Quoted passage:
┌────────
Jim Jefferies ticks all the right boxes for Tynecastle’s uneasy hotseat


Phil Gordon

Wanted: a football manager. Must be a winner and must be British. Candidates should apply to Vladimir Romanov, Heart of Midlothian Football Club, c/o Kaunas, Lithuania. Mark X in the box should you wish to receive no publicity.

The man in the Tynecastle dugout today could be the answer to Hearts’ prayers. Not the home one, but the away one. Jim Jefferies fits the profile of the man Romanov is now seeking as he bids to halt the slide of his team after the Lithuanian millionaire’s two years of constant meddling and interference in his ever-changing cast of “head coaches”. Jefferies is the man who brought success to Hearts a decade ago and made the Edinburgh club a principal player in the title race.

Now 57, the hair is thinner and greyer than on that sunny day at Celtic Park in May 1998 when he embraced the Scottish Cup and gave Hearts their first silverware in 36 years, but he remains highly respected among his peers.

Remarkably, Jefferies now has a longer managerial tenure at Kilmarnock than at Tynecastle. Next month, he will celebrate his sixth anniversary in the job at Rugby Park. However, he remains indelibly Hearts: when you have supported a club from childhood, played for it for 14 years and been the manager for a further five, that is what happens. Every time Jefferies returns to Tynecastle, it is a case for turning back the clock.

However, Hearts’ immense problems - after sliding to tenth in the Clydesdale Bank Premier League – have forced Romanov to concede that his constant hiring and firing is not working, nor is the eastern European influence.

The Hearts owner handed Stephen Frail full control of first-team affairs on a temporary basis on Hogmanay. Romanov is searching for a manager with experience of the British game, while Frail – nominally, the assistant head coach but the only man exposed to any public scrutiny – will make his managerial debut at home to Kilmarnock today after months of working under the sporting director, Anatoly Korobochka, and the now-departed Angel Chervenkov.
└────────
Entries supplied:
┌────────
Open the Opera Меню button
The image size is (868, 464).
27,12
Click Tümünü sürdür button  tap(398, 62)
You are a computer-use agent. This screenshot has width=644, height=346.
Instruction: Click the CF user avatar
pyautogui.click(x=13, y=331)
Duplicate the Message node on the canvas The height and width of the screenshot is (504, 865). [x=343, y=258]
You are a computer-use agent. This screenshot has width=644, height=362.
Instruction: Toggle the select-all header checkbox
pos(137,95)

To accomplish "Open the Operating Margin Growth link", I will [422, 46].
└────────
┌────────
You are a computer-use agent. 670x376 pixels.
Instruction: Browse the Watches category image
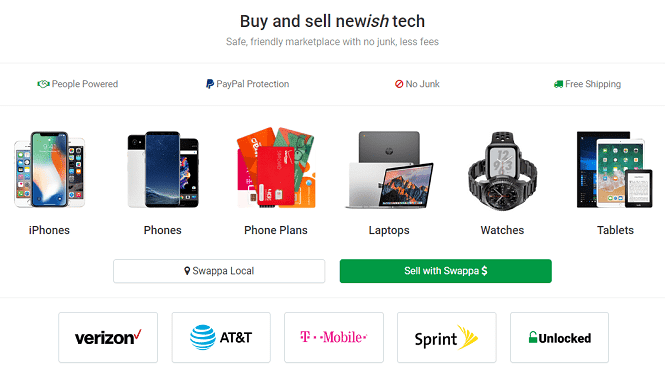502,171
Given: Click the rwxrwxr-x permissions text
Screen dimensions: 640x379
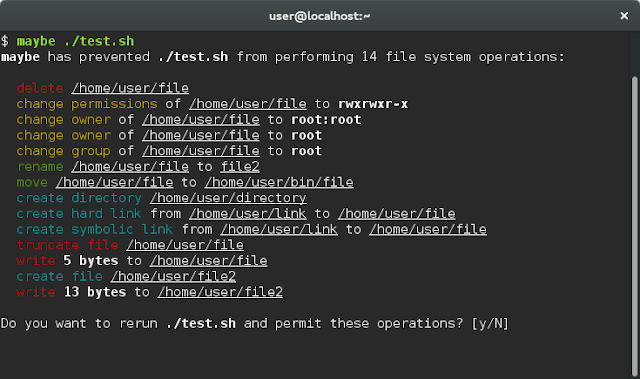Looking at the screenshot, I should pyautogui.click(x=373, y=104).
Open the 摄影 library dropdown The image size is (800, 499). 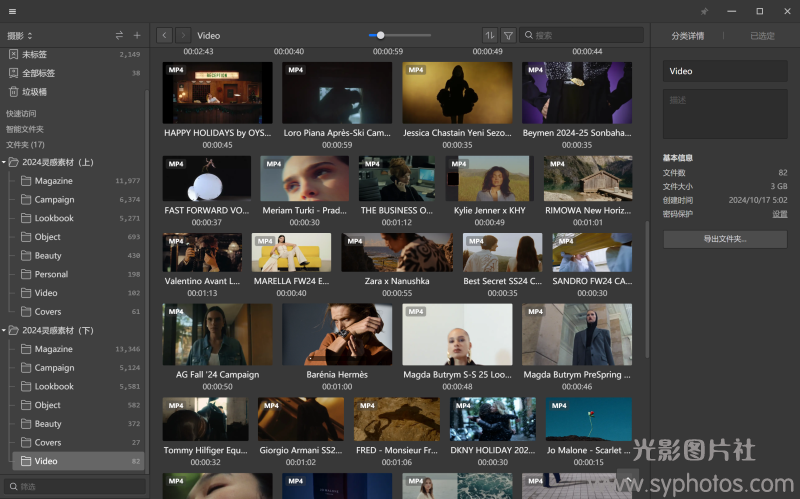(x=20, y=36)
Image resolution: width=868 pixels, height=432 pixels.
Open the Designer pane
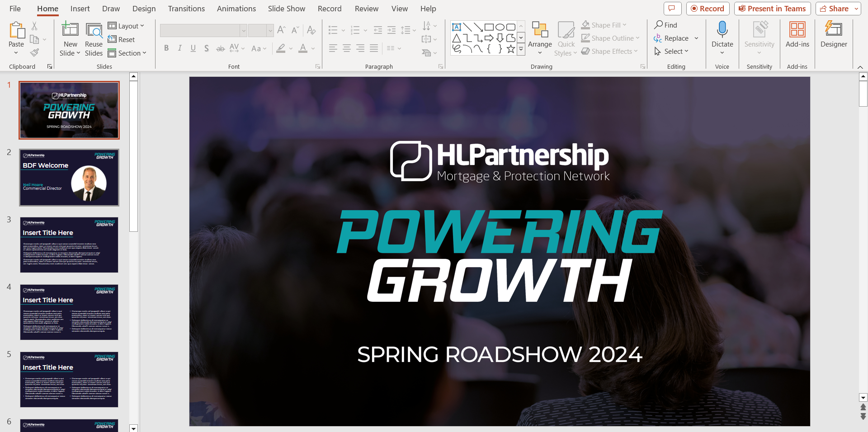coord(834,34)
└────────
Requirement 1: Revise the entries from the line with "has width=644, height=346." to the line with "Duplicate the Message" by replacing "avatar" with "profile icon", and return only those lines with nothing else changed.
Requirement 2: Extend the article about Jim Jefferies and the search for a new Hearts manager, picking up after its final sentence.

Final result 1:
You are a computer-use agent. This screenshot has width=644, height=346.
Instruction: Click the CF user profile icon
pyautogui.click(x=13, y=331)
Duplicate the Message node on the canvas The height and width of the screenshot is (504, 865). [x=343, y=258]

Final result 2:
Jefferies, though, remains an intriguing possibility. Indeed, he has answered to, possibly, an even more demanding taskmaster than Romanov for the last few years – the bank manager. At Kilmarnock, the debts were so severe, Jefferies had to sell his best players, such as Steven Naismith and Kris Boyd, to survive, while cutting the wage bill down to under £1 million.

Jefferies has been linked with the managerial vacancy at his former club, but has refused to discuss whether a return to Hearts would appeal. “Until the day that a club comes into contact with my chairman, it would be wrong to comment,” he said yesterday.

Frail admits he would not be surprised if Jefferies is linked with the position. “Jim did great here, he won the Scottish Cup in 1998,” he said. “He has done well at Kilmarnock on limited resources but I do not know who is in their thoughts. We need to exhaust all candidates and make sure it is the right guy for the job. I am sure the club would pick the right guy.”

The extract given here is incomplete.